State Water Resources Research Institute Program (WRRI)
Start Date: 2012-03-01 End Date: 2012-02-28
Total Federal Funds: $15,600 Total Non-Federal Funds: $37,948
Principal Investigators: John White, Sibel Bargu, Chunyan Li
Abstract: The Bonnet Carrpillway is a flood-release valve for the Mississippi River. The Spillway is only opened in years where the projected springtime flood stage of the river can threaten New Orleans and other downstream communities. The Bonnet Carre´ Spillway can alleviate pressure from dangerous flood stage river heights by directing up to 7080 m3 s-1 (250,000 ft3 s-1) of water (~ 20% of the flood volume Mississippi River capacity) into Lake Pontchartrain and out into the Gulf of Mexico. Coincident with the water, there is a large load of bioavailable N (>10,000 metric tons of N) in the form of nitrate as well as dissolved reactive P with the potential to trigger expressions of eutrophication in this important commercial and recreational fisheries water body. Our research team has documented the effects of these large nutrient pulses both in 2008 and 2011, however, we are missing the critical baseline data from a non-spillway opening year.
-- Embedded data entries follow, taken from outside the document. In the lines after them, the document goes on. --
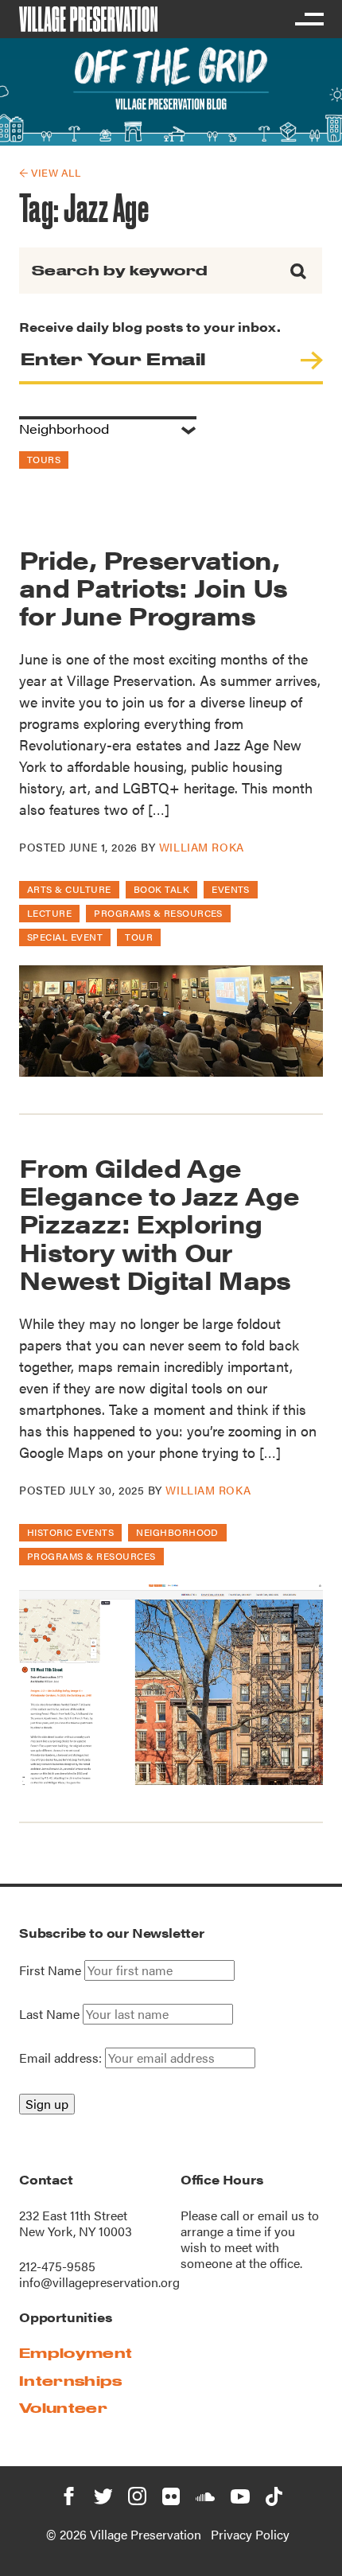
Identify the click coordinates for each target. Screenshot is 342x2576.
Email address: (62, 2057)
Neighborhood (177, 1532)
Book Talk (161, 889)
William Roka (201, 847)
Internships (70, 2380)
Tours (43, 459)
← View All (49, 172)
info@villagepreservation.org (99, 2282)
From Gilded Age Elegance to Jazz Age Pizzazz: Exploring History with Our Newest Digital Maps (159, 1223)
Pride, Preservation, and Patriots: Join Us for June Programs (153, 587)
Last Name (49, 2014)
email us (281, 2215)
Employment (75, 2352)
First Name (50, 1970)
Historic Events (70, 1532)
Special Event (65, 936)
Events (231, 889)
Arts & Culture (69, 889)
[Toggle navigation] (308, 19)
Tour (139, 936)
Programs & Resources (158, 913)
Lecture (49, 913)
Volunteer (63, 2407)
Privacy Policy (250, 2534)
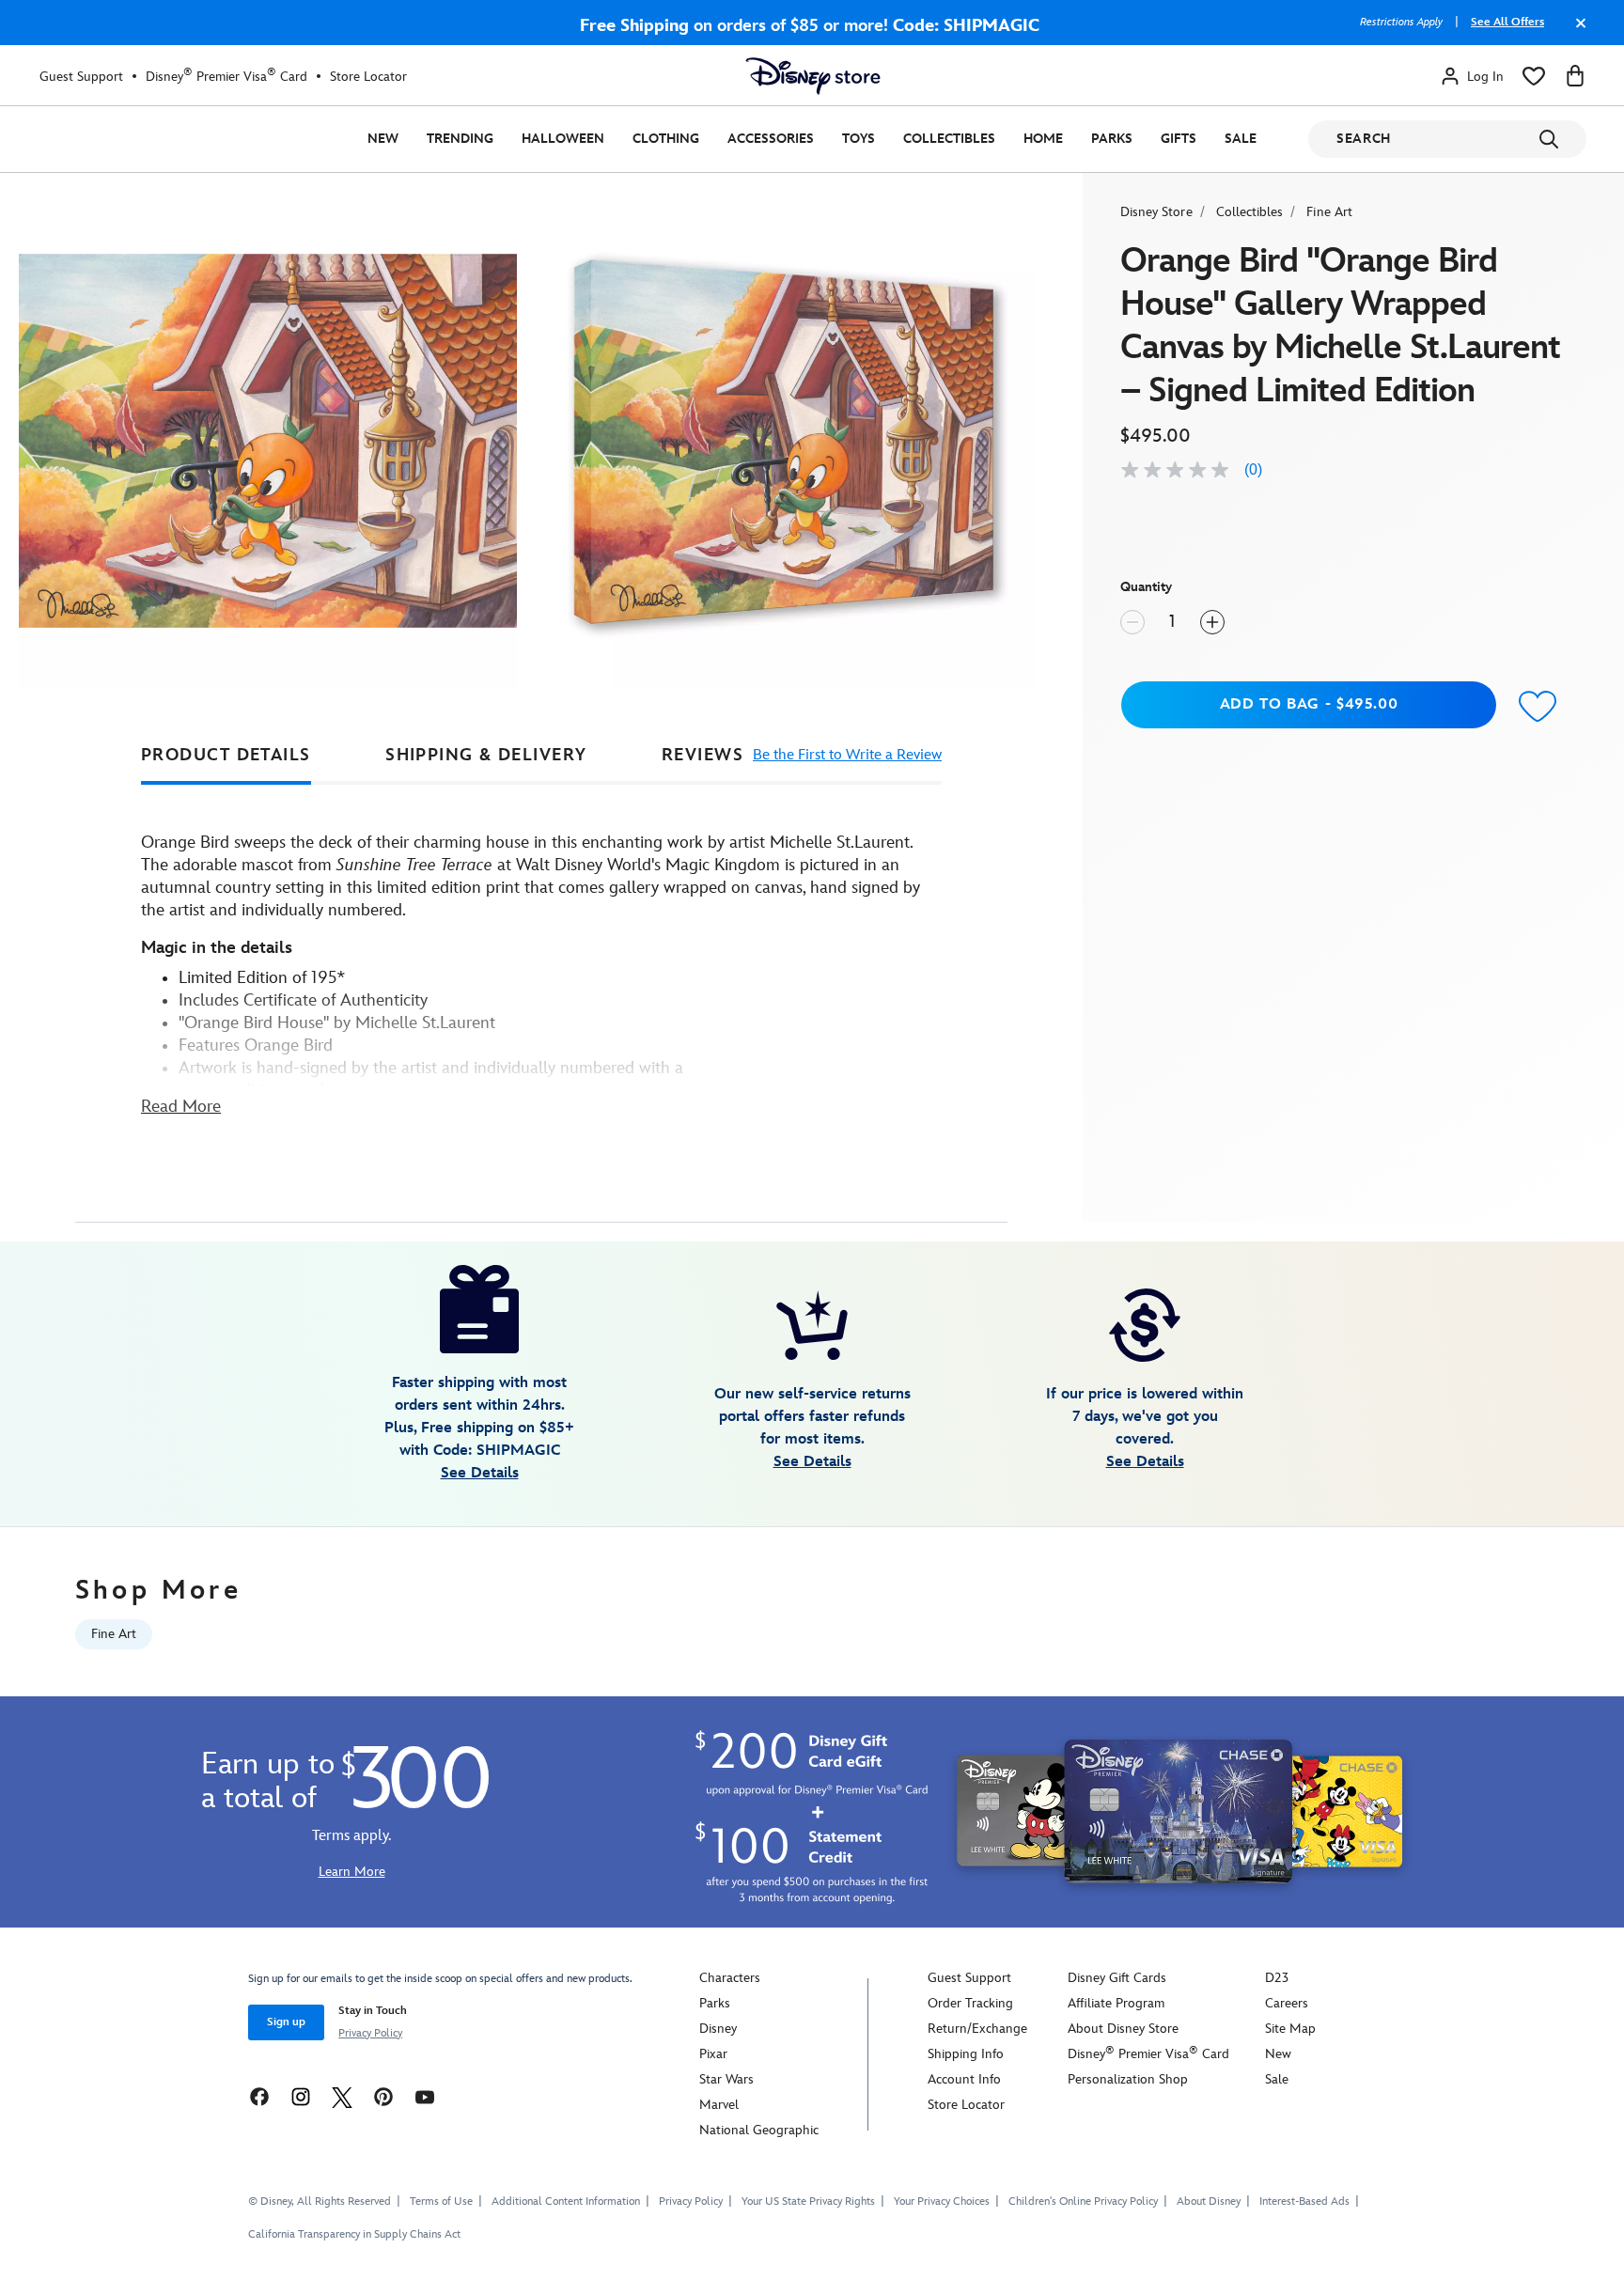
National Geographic (759, 2130)
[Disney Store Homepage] (813, 76)
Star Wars (726, 2079)
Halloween (563, 139)
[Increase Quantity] (1212, 622)
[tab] (226, 755)
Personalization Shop (1128, 2079)
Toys (858, 139)
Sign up (286, 2022)
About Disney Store (1123, 2029)
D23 (1276, 1978)
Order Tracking (970, 2003)
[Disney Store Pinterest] (383, 2096)
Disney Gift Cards (1117, 1978)
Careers (1286, 2003)
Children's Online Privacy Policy (1083, 2201)
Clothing (665, 139)
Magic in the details (216, 948)
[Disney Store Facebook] (259, 2096)
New (382, 139)
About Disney (1209, 2201)
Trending (460, 139)
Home (1043, 139)
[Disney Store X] (342, 2096)
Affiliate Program (1116, 2003)
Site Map (1290, 2029)
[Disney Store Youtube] (425, 2096)
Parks (1111, 139)
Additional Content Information (566, 2201)
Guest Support (81, 77)
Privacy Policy (370, 2033)
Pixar (713, 2054)
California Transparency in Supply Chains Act (354, 2234)
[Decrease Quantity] (1132, 622)
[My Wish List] (1533, 76)
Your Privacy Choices (942, 2202)
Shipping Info (966, 2054)
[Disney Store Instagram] (300, 2096)
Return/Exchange (977, 2029)
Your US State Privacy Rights (808, 2201)
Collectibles (949, 139)
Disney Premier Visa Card (226, 76)
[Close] (1576, 32)
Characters (729, 1978)
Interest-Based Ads (1304, 2201)
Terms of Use (441, 2201)
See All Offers (1507, 22)
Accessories (770, 139)
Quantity (1146, 587)
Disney (718, 2029)
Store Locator (368, 77)
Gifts (1178, 139)
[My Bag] (1575, 76)
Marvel (719, 2105)
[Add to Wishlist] (1538, 707)
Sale (1241, 139)
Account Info (964, 2079)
In order to determine and model the impact of these nutrient pulses to the lake water quality and predict potential harmful algal blooms, we require spatially and temporally explicit data on the nutrient status, phytoplankton assemblages and toxin concentrations during a non-loaded year. We will sample surface and bottom waters along the salinity gradient along the east-west axis of the lake using previously established stations. Salinity, temperature, pH, dissolved oxygen, secchi disk depth, pigments, nutrients (NO3, PO4, NH4, Si, TKN, TP, DOC, DON), phytoplankton assemblages, toxin concentrations will be measured at each station. We will then compare these results with similar measurements taken during and after closure of the spillway in 2008 and 2011 in order to more accurately predict the effects of these large nutrient loading events on lake water quality. This information is critically important for lake managers as well as fisheries groups as harmful algal blooms produce toxins which have the potential to contaminate the entire food web and affect human health. In addition, as the state of Louisiana plans for larger Mississippi River diversion like the White’s Ditch diversion, this data can be used to predict the effects of those new, larger diversions on the receiving water body.